The first-generation of the Ford F-Series (also known as the Ford Bonus-Built trucks) is a series of trucks that was produced by Ford from the 1948 to the 1952 model years.  The introduction of the F-Series marked the divergence of Ford car and truck design, developing a chassis intended specifically for truck use.  Alongside pickup trucks, the model line included also panel vans, bare and cowled chassis, and marked the entry of Ford into the medium and heavy-duty truck segment.

Across North America, Ford assembled F-Series trucks at sixteen different facilities during its production.  In Canada, Lincoln-Mercury sold the F-Series under the Mercury M-Series nameplate to expand coverage in rural areas.  The first generation of the F-Series is the sole generation produced entirely with "Flathead" engines (inline-6 and V8).

Development & Design
After World War II, Ford's war time effort towards producing B-24 bombers, jeeps, tank engines, and other military hardware ended. When civilian passenger cars and trucks were put back into production, Ford produced the same truck and car design since 1941. After the 1947 Model Year was introduced, a completely new design was planned, which could appeal to various applications, extending further than just having a single purpose.

The development objective included making the driving easier, with comfortable and roomier cab, and a great customer appreciation. When introduced, Ford's new truck would be the only truck featuring all new post-war design. GM's Advance Design trucks featured an all-new body but was based on a pre-war A platform which were at the time shared with other GM passenger cars. Dodge B series, although fully redesigned, retained an outdated semicircular rear wheel well design. Ford departed from sharing a common platform with its passenger lineup and developed a purpose built truck frame specifically for the F-Series. The new frame, included a third cross-member which enabled extra strength enough to be shared with its medium duty lineup. Also Ford was the only company to offer V8 engines for both Pickup trucks and medium duty trucks until 1954. To better absorb rough uneven roads, and to reduce maintenance costs, Ford was also first to introduce telescopic double-acting shock absorbers to the Pickup truck market in place of the lever shocks and were advertised as the "Aircraft Type Shocks".

Ford additionally invested one million dollars into research and tooling for the new cab dubbed as the "Million-Dollar Cab". Compared to the previous model of Ford trucks, the new cab was 7 inches wider and provided extra headroom. It also included wider doors that were moved 3 inches forward and extending beneath the cab's floor for better accessibility and interior protection from dust, moisture, and drafts. A new flat one-piece windshield was 2 inches higher than the previous generation combined with the larger rear window offering a better all around visibility. The new cab also featured increased foot room, and bench seats with adjustable fore, aft, and rake. To improve comfort, the cab was isolated from the frame using bushing at the front and lever-action torsion links in the rear in order to insulate vibration and noise. Additionally, Ford added more cushioning to the bench seat which were wrapped with springs for improved comfort. The front fenders were also wider and taller and featured single piece like wrap around design that included integrated headlamps. Five-bar horizontal grille had integrated turn signal light into the top grille bar. Rear fenders no longer had the tear drop shape, instead had more rounded and had continuous side body lines. Two openings were added over bold FORD lettering at the nose which left opening acted as a hood release handle.

-- -- --

> **Directions for this task**
In the passage on the first-generation Ford F-Series, rewrite the stretch from "Development & Design" through "a single purpose.", putting "aircraft" in place of "bombers".

-- -- --

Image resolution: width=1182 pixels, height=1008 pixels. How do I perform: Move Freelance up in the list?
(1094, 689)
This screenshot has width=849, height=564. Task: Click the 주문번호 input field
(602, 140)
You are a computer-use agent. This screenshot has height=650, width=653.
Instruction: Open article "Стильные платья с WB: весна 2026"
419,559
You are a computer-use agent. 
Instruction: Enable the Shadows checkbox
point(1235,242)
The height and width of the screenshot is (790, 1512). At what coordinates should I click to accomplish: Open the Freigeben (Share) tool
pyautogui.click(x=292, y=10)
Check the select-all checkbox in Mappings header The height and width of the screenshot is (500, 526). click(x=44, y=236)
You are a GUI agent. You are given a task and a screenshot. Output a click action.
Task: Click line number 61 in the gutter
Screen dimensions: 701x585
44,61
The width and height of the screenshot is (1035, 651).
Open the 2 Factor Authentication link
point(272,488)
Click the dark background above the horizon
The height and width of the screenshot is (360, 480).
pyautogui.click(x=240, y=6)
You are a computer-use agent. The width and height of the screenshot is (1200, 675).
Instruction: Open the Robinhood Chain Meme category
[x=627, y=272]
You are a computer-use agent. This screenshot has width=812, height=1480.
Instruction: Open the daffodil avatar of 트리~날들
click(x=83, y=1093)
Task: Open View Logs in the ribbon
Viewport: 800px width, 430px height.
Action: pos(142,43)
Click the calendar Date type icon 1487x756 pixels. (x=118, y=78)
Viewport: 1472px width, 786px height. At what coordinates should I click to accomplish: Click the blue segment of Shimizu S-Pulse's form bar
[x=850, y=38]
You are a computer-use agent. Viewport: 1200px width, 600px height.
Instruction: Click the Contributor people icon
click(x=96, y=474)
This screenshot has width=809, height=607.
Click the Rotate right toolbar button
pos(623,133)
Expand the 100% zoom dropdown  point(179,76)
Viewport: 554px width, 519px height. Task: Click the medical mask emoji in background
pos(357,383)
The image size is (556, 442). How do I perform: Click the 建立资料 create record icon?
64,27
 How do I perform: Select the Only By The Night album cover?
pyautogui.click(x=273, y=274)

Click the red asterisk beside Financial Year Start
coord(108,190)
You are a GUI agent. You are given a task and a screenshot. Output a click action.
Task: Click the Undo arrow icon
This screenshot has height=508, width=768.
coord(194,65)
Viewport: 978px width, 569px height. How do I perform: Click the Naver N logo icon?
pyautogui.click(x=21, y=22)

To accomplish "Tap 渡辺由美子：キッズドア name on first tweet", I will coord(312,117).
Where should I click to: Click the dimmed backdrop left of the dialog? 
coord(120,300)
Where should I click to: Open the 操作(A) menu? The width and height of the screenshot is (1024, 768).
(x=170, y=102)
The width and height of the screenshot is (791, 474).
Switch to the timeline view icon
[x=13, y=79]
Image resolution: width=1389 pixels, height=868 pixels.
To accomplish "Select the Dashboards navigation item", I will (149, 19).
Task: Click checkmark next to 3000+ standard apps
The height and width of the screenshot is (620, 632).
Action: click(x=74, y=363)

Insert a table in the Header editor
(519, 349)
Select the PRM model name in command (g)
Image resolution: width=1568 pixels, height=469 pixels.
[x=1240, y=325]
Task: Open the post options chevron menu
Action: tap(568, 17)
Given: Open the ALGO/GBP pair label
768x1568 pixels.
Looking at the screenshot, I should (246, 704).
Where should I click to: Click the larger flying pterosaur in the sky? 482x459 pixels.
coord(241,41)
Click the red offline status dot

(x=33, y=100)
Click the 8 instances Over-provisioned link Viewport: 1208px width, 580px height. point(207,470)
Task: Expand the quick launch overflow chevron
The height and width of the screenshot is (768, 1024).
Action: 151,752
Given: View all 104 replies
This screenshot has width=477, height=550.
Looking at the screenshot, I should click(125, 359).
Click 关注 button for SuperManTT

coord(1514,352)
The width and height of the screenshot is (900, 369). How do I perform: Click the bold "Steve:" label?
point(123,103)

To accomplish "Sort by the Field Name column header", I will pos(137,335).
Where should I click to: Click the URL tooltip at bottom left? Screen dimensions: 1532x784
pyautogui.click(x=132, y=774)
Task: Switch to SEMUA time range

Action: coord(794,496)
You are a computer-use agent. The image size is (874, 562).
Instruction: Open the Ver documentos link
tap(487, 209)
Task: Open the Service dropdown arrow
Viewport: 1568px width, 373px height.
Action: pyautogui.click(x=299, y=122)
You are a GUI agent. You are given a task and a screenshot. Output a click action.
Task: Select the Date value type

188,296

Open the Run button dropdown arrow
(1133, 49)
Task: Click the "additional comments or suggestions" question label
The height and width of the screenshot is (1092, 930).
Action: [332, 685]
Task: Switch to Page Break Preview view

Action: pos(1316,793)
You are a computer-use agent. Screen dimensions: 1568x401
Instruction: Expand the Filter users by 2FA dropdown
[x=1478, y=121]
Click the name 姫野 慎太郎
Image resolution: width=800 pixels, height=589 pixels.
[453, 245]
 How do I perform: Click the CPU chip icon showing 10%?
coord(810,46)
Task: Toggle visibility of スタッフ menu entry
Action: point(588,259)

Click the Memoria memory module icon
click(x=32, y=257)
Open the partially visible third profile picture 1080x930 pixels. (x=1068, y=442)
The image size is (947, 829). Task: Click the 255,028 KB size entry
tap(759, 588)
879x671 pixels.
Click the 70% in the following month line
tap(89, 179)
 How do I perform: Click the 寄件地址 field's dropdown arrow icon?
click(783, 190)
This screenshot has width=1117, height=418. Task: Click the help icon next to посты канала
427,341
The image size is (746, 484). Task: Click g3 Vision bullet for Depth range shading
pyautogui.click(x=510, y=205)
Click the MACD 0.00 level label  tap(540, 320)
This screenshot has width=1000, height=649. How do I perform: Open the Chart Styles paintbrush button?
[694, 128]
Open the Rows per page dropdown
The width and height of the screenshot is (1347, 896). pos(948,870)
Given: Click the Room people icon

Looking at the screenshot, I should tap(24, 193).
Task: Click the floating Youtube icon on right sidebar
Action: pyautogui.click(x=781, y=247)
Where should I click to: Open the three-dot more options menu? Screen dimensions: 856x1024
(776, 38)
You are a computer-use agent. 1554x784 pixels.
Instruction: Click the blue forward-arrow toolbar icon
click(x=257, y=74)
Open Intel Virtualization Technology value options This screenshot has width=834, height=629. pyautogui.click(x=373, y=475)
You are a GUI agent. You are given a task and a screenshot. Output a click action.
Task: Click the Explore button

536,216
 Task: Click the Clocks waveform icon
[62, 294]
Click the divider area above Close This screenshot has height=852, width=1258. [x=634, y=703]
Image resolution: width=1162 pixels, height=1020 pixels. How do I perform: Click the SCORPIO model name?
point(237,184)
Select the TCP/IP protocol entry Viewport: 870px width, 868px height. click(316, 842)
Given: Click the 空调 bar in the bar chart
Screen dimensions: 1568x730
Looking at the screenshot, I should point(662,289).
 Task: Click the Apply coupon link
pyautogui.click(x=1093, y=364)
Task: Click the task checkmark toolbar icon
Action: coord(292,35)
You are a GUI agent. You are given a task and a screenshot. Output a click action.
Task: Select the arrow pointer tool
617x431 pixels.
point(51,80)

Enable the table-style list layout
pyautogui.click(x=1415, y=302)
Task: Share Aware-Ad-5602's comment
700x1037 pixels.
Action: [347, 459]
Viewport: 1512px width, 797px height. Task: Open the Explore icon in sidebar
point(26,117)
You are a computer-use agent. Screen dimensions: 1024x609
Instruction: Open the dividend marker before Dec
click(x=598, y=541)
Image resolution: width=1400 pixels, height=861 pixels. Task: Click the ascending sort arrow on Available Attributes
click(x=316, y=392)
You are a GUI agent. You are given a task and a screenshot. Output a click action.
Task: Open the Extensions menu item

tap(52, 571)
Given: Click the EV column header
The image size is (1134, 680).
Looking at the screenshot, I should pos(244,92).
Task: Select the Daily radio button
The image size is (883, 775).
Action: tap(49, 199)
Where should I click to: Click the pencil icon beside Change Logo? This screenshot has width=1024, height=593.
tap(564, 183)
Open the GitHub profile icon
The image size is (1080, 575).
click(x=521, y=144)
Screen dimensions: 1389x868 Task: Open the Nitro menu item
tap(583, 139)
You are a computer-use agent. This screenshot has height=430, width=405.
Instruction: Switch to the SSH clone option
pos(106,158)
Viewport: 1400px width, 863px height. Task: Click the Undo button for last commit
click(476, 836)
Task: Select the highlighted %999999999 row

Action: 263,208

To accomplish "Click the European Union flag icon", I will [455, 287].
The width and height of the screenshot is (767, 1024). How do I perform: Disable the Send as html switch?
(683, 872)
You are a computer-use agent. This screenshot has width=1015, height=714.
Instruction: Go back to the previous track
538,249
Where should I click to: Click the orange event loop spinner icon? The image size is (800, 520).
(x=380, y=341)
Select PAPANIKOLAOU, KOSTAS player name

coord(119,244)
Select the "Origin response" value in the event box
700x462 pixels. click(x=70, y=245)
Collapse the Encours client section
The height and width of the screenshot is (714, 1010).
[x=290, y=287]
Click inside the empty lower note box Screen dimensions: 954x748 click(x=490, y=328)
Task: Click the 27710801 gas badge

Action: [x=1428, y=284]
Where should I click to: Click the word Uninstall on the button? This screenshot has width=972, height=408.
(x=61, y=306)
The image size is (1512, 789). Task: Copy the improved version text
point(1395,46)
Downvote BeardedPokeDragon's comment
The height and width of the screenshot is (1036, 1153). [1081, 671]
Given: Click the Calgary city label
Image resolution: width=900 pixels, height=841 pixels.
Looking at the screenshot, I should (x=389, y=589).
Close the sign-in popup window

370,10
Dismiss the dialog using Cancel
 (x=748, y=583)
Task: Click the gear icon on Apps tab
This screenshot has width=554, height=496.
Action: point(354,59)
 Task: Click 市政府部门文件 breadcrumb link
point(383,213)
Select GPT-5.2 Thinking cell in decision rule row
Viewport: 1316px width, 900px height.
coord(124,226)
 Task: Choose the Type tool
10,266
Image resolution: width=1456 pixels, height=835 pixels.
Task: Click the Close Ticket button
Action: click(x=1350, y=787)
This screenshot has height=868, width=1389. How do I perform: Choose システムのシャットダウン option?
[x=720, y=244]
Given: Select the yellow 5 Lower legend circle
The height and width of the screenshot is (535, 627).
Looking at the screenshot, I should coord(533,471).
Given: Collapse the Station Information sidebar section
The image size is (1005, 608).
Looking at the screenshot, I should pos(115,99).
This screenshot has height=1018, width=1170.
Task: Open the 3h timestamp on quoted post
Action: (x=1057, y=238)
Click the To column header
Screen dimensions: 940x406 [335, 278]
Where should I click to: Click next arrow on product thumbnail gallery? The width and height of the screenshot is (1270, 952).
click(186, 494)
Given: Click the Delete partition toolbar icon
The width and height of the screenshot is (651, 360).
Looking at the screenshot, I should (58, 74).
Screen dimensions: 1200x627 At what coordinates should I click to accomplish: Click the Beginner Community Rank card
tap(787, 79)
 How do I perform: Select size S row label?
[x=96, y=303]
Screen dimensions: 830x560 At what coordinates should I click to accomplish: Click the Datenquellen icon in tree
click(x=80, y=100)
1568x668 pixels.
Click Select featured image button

-- -- --

> **Exercise response**
Development & Design
After World War II, Ford's war time effort towards producing B-24 aircraft, jeeps, tank engines, and other military hardware ended. When civilian passenger cars and trucks were put back into production, Ford produced the same truck and car design since 1941. After the 1947 Model Year was introduced, a completely new design was planned, which could appeal to various applications, extending further than just having a single purpose.